Which lines of the entries below contain the word "This"? Report each of those lines in full.

[Element and text position data]
---

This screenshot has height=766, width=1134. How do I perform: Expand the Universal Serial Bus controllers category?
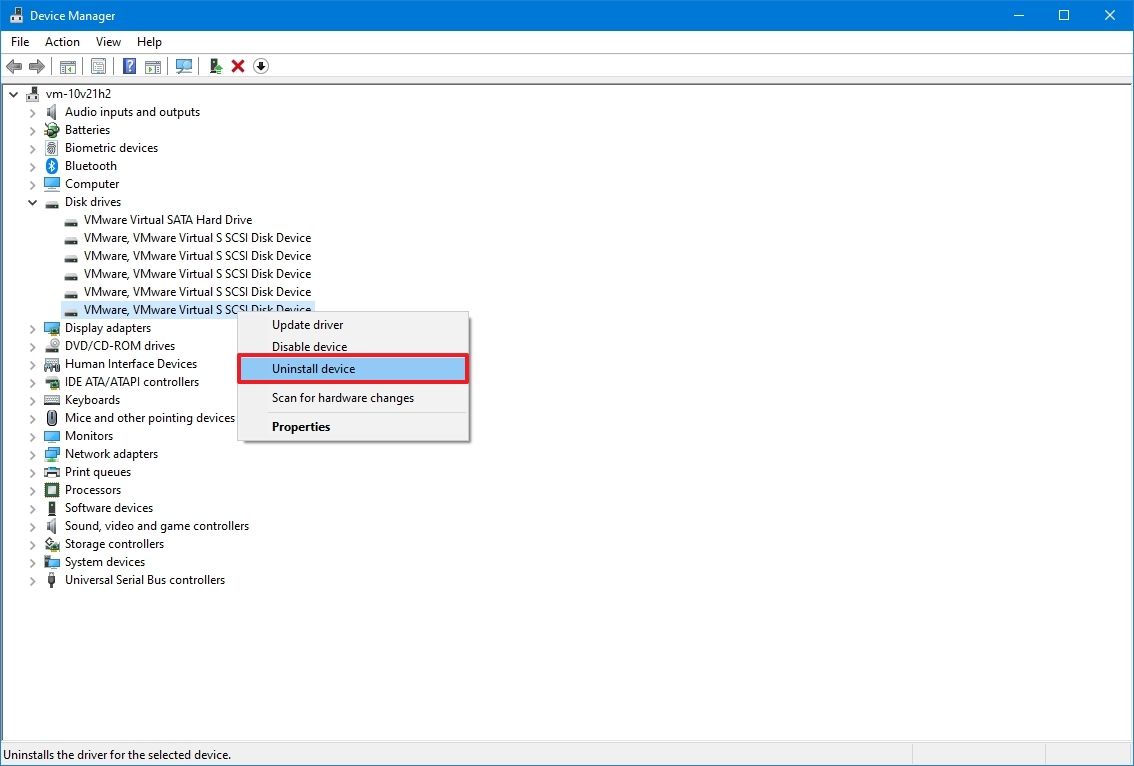point(32,580)
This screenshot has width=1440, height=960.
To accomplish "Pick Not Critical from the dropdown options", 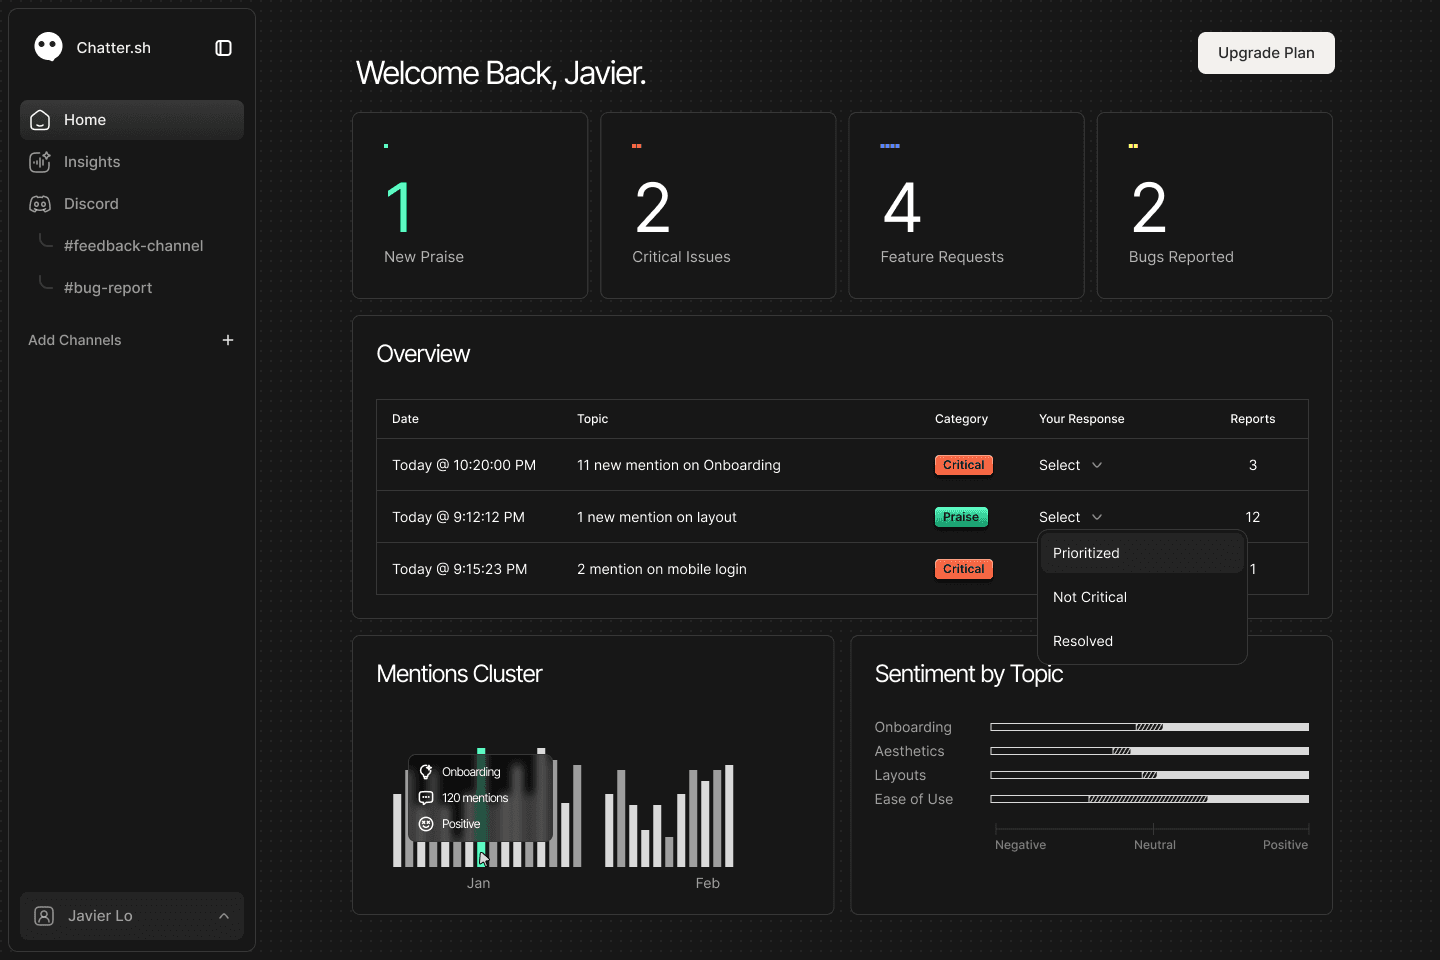I will [x=1089, y=597].

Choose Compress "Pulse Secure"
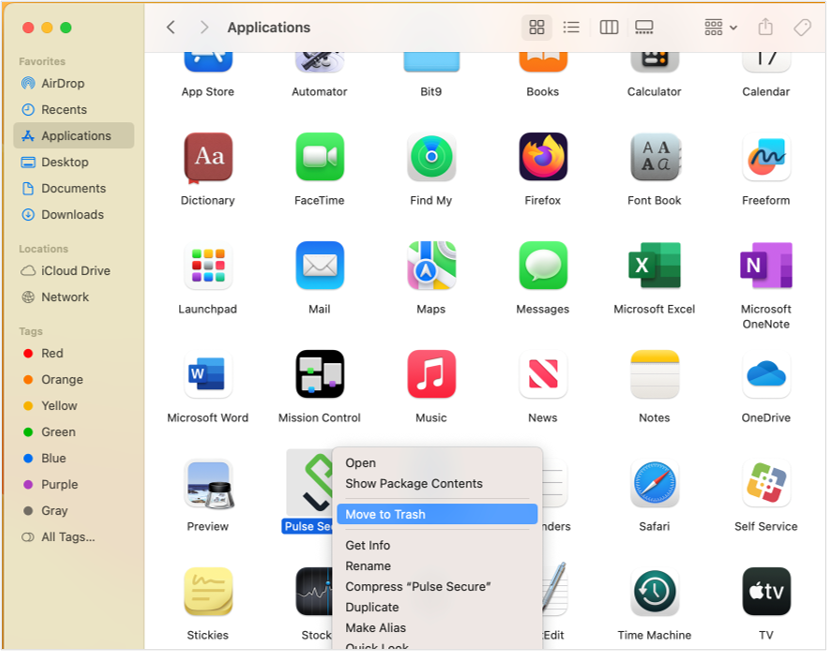[417, 586]
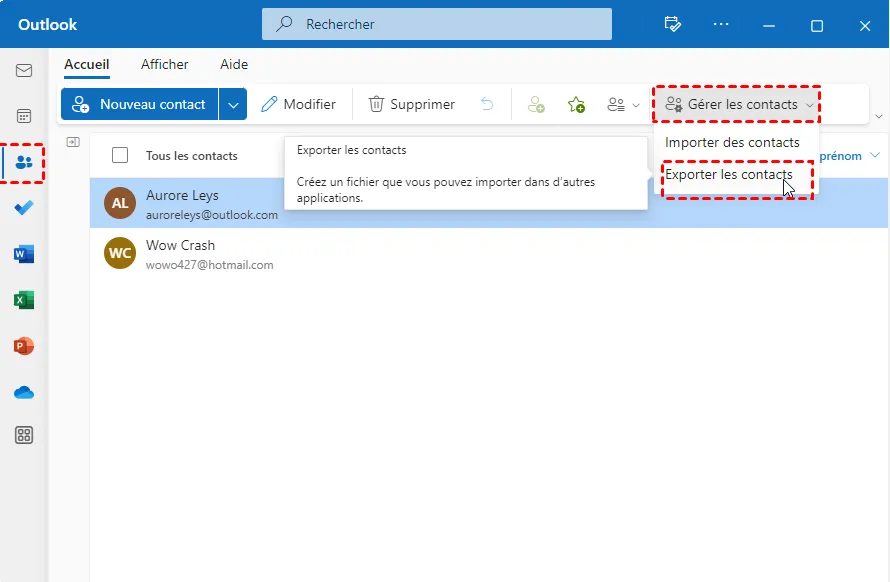
Task: Tick the Tous les contacts checkbox
Action: (x=120, y=155)
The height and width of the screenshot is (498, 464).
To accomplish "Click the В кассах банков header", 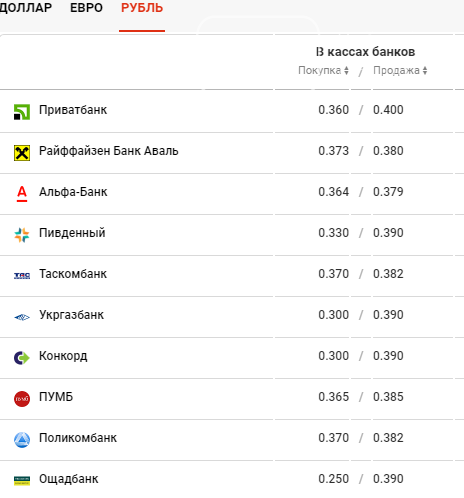I will click(365, 52).
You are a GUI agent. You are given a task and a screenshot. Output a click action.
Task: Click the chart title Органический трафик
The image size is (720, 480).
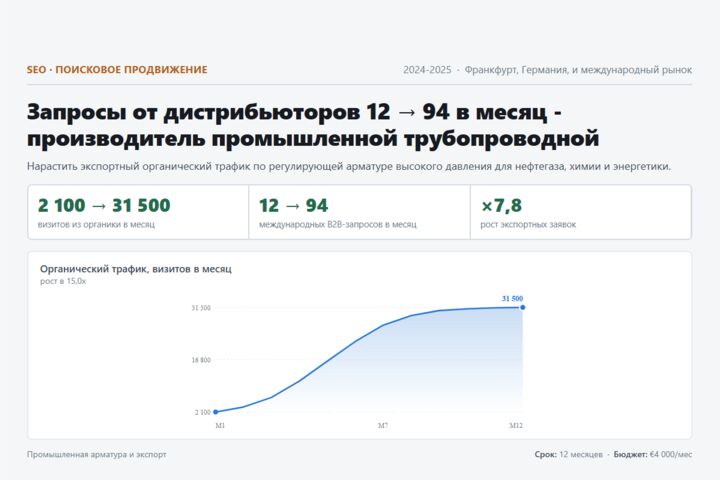coord(135,269)
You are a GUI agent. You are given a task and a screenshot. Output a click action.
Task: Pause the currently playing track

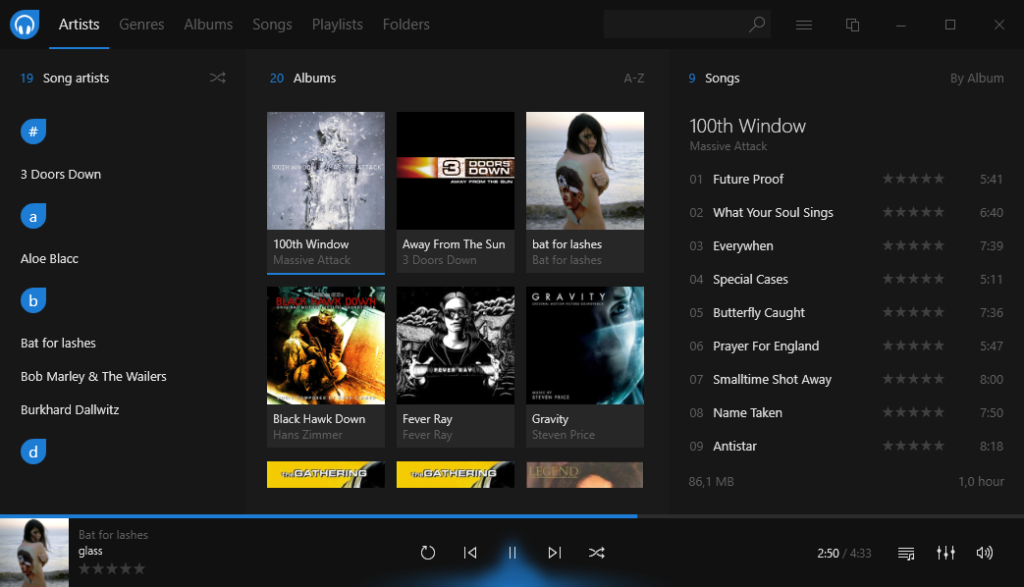coord(512,552)
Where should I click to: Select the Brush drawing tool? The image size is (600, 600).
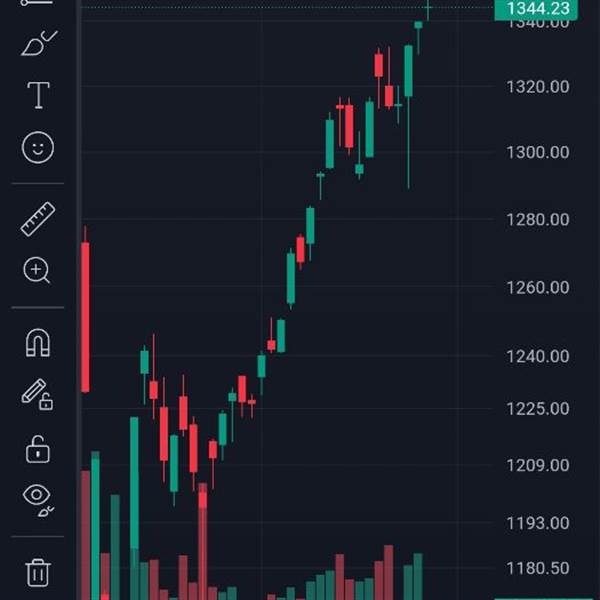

---

→ **RESPONSE BELOW**:
This screenshot has height=766, width=1134. How do I perform: Expand the Universal Serial Bus controllers category?
This screenshot has width=1440, height=960.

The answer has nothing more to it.